# Goal of the exercise:
Among the lines of data below, reproduce only those from the one with "Where should I click to: Click the 欢迎您, JACK" through the one with "The image size is (469, 264).", exactly as they stand, both ends included.

*** Dataset content Section Begins ***

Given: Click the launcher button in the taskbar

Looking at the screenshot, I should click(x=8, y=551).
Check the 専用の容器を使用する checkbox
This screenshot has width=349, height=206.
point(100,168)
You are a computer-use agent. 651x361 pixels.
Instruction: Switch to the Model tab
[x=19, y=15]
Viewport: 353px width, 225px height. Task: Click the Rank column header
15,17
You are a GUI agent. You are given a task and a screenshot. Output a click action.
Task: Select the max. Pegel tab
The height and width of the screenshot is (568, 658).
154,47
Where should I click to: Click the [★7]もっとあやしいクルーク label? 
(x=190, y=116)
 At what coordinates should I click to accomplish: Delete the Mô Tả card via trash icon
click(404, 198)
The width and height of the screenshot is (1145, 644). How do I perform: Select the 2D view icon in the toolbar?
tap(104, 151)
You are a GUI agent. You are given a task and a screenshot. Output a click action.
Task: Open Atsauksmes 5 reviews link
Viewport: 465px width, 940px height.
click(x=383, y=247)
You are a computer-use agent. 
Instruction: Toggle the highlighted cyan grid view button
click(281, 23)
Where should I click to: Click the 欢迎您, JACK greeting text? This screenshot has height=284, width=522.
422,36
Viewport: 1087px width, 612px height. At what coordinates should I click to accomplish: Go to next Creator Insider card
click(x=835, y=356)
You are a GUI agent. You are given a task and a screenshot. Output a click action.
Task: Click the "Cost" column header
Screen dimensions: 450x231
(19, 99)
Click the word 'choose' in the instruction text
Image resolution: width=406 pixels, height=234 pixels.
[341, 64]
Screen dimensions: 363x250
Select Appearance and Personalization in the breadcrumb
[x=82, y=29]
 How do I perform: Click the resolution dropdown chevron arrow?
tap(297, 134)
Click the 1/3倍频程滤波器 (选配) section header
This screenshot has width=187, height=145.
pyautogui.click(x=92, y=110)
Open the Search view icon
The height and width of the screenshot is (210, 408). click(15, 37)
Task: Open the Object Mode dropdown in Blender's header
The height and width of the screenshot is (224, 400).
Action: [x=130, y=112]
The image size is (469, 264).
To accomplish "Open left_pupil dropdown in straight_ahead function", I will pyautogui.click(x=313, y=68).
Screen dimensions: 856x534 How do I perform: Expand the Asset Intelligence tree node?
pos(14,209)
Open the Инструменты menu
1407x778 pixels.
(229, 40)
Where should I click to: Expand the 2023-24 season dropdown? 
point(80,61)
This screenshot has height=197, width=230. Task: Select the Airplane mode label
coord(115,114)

*** Dataset content Section Ends ***

# Reply to the exercise:
Where should I click to: Click the 欢迎您, JACK greeting text? This screenshot has height=284, width=522.
422,36
Viewport: 1087px width, 612px height. At what coordinates should I click to accomplish: Go to next Creator Insider card
click(x=835, y=356)
You are a GUI agent. You are given a task and a screenshot. Output a click action.
Task: Click the "Cost" column header
Screen dimensions: 450x231
(19, 99)
Click the word 'choose' in the instruction text
Image resolution: width=406 pixels, height=234 pixels.
[341, 64]
Screen dimensions: 363x250
Select Appearance and Personalization in the breadcrumb
[x=82, y=29]
 How do I perform: Click the resolution dropdown chevron arrow?
tap(297, 134)
Click the 1/3倍频程滤波器 (选配) section header
This screenshot has width=187, height=145.
pyautogui.click(x=92, y=110)
Open the Search view icon
The height and width of the screenshot is (210, 408). click(15, 37)
Task: Open the Object Mode dropdown in Blender's header
The height and width of the screenshot is (224, 400).
Action: [x=130, y=112]
The image size is (469, 264).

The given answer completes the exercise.